Wie ein Volkstribun seine bürgerlichen Kritiker vorführt. Florian Sendtner

Kleinkinder sprechen von sich in der dritten Person: »Pepi muss pipi!« Aber auch Persönlichkeiten der Weltgeschichte wie Jesus, Cäsar oder Wolfgang Schäuble verfielen und verfallen dem Illeismus. Ein bemerkenswerter Neuzugang in der Disziplin der Ich-Verweigerer war unlängst bei Markus Lanz zu Gast: Hubert Aiwanger. Der bayerische Wirtschaftsminister, stellvertretende bayerische Ministerpräsident und umjubelte Führer der Freien Wähler bringt die erste Person Singular vor lauter Bescheidenheit kaum noch über die Lippen. Es geht schließlich nicht um seine Person, die sich im Dienst der Allgemeinheit aufarbeitet, sondern um »den Hubert Aiwanger« als Stellvertreter des deutschen Volkes. Der Skandal, sagt Aiwanger, besteht darin, »dass man den Aiwanger vorführt«. Nämlich in der von der »Süddeutschen Zeitung« angezettelten Flugblattaffäre, die eine einzige »Schmutzkampagne« war. Weil, wie der Aiwanger Hubert dem Lanz und seinen Gästen fachkundig erklärt, »weil der erste Vorwurf schon nicht stimmt, dass der Aiwanger Hubert der Urheber gewesen sei, das war die erste, katastrophalste Lüge und Fehlbehauptung«.

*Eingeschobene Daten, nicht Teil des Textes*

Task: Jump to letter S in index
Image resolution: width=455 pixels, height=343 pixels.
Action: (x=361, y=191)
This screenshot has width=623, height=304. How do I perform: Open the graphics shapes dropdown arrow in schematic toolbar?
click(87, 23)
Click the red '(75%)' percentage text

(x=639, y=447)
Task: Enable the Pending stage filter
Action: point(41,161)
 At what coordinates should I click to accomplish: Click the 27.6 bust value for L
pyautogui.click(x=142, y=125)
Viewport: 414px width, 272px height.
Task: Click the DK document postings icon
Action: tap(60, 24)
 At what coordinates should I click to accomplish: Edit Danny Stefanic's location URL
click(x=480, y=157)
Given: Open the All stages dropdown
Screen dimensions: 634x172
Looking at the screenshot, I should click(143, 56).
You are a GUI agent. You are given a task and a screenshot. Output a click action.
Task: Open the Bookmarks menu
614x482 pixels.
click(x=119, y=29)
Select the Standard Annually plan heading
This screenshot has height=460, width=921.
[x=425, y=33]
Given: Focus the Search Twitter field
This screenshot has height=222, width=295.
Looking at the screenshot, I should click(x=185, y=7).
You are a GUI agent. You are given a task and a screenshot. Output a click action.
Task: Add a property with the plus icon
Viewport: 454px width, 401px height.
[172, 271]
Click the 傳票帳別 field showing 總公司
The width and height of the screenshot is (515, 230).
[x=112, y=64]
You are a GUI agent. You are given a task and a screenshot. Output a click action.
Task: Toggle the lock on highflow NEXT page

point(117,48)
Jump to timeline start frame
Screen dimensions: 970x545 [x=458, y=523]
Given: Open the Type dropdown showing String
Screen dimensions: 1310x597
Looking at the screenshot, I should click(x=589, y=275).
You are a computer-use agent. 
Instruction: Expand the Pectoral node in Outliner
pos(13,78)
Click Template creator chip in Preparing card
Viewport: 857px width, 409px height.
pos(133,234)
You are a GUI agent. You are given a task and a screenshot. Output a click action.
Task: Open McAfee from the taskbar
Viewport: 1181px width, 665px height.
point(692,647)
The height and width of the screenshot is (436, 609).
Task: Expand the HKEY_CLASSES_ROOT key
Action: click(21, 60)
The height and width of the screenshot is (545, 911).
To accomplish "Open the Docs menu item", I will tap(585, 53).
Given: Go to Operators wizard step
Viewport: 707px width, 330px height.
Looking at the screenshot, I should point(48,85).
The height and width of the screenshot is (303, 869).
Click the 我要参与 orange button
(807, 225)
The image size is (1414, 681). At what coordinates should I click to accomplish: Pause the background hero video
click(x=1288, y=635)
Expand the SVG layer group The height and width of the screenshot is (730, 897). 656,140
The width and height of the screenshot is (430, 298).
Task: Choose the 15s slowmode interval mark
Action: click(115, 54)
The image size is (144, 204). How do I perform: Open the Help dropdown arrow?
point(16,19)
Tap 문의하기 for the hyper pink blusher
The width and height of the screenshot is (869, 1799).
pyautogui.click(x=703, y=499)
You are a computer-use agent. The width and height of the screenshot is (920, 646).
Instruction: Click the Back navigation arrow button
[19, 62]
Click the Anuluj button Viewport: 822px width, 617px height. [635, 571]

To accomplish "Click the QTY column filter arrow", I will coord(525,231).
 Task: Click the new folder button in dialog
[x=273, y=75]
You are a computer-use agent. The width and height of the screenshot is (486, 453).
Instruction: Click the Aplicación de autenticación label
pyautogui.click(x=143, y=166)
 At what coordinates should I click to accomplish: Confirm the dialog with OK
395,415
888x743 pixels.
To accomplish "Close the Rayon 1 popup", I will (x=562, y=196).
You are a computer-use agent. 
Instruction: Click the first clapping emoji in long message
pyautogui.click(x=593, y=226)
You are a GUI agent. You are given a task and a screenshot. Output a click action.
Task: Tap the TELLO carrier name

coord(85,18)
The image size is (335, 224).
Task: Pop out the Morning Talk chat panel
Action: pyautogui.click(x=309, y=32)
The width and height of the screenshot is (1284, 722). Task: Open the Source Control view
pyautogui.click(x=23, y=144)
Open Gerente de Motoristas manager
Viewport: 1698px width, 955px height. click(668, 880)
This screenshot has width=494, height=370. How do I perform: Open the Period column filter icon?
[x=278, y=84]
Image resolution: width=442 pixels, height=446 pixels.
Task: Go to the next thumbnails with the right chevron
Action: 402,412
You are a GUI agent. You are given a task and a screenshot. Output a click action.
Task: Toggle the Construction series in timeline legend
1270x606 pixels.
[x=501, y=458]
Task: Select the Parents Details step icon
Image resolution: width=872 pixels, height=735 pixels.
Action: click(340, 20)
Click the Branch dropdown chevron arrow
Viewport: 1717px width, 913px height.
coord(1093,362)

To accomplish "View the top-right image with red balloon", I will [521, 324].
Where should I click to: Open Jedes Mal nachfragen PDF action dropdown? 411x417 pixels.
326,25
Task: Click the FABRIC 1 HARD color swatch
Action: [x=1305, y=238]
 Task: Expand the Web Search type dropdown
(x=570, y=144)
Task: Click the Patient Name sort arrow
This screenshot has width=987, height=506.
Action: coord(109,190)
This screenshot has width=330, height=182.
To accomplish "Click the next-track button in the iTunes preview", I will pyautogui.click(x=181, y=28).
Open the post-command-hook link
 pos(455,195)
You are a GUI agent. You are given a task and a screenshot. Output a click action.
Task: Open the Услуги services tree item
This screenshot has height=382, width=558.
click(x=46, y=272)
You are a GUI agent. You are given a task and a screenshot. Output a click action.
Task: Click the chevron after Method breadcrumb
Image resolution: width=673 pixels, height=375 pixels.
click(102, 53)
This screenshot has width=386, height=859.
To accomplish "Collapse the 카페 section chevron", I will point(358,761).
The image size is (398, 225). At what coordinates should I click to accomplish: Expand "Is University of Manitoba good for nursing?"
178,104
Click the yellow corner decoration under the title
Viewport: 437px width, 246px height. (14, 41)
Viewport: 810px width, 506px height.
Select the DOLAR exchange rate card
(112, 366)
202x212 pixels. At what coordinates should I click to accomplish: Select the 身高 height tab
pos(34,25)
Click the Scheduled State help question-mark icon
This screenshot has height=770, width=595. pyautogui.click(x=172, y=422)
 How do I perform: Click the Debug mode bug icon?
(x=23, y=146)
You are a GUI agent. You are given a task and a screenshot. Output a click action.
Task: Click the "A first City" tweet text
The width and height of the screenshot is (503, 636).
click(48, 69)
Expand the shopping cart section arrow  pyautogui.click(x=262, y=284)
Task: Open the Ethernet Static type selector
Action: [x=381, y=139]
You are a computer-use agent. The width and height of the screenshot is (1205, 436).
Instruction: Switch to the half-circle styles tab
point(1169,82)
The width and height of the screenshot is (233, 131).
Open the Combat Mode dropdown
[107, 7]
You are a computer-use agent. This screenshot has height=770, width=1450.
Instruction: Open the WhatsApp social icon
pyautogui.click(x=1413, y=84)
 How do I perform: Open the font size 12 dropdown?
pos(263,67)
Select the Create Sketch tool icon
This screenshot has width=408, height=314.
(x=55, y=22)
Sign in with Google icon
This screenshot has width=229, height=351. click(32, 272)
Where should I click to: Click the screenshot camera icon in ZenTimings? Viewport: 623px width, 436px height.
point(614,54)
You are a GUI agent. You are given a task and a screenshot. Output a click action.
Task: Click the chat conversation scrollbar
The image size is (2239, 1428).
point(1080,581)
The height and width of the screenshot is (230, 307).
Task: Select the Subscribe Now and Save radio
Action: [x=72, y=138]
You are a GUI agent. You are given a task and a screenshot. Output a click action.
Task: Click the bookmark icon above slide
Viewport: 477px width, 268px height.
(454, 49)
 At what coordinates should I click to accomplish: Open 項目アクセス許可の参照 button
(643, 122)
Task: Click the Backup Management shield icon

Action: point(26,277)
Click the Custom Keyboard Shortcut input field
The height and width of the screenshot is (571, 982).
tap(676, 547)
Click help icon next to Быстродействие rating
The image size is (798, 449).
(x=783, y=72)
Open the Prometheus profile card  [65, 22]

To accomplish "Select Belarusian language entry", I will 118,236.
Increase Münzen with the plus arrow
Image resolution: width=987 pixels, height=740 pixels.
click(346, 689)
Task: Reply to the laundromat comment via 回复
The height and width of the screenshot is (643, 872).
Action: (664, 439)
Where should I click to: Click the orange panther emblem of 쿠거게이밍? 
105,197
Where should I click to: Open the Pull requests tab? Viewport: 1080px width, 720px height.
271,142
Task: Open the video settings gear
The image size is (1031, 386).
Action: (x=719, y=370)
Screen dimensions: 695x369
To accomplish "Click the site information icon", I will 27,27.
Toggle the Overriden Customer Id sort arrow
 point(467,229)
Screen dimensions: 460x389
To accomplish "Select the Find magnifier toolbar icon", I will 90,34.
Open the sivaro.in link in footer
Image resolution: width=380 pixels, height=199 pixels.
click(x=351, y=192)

Satte fünf Prozent mehr hat Aiwanger bei der bayerischen Landtagswahl aus der »Schmutzkampagne« für sich und seinen Verein herausgeholt. Aber er hat noch lange nicht genug. Bei Lanz geht es schon wieder gegen ihn, alle reden ihm ins Gewissen, er solle doch bei seiner nächsten Erdinger Rede ein bisschen besser auf seine Wortwahl achten. Er sei ja ein lupenreiner Demokrat und herzensguter Mensch, versichert ihm die gesamte Runde, doch solche Formulierungen wie »sich die Demokratie zurückholen«, das könne unter Umständen missverstanden werden!

Ein Steilpass für den Aiwanger: »Ist das jetzt ein Benimmkurs, wie der Aiwanger reden darf? Oder wie der Aiwanger sich zu verhalten hat?« Aiwanger spielt regelrecht mit den anderen Gästen, am meisten mit Roman Deininger. Wenn sich der Chefreporter der »SZ« mal zu einem halbherzigen Widerwort gegen den Volkstribun aufrafft, schiebt er eilig ein »des is jetz aber nicht böse gemeint« nach. Aiwanger grinst. Aiwanger feixt. Aiwanger strahlt. Und legt triumphierend nach, gegen Arbeitsscheue, Schmarotzer und andere »Taugenichtse«. Die Benimmtanten um ihn herum zucken zusammen. Für Millionen Deutsche vor den Endgeräten war Aiwangers Auftritt ein innerer Reichsparteitag.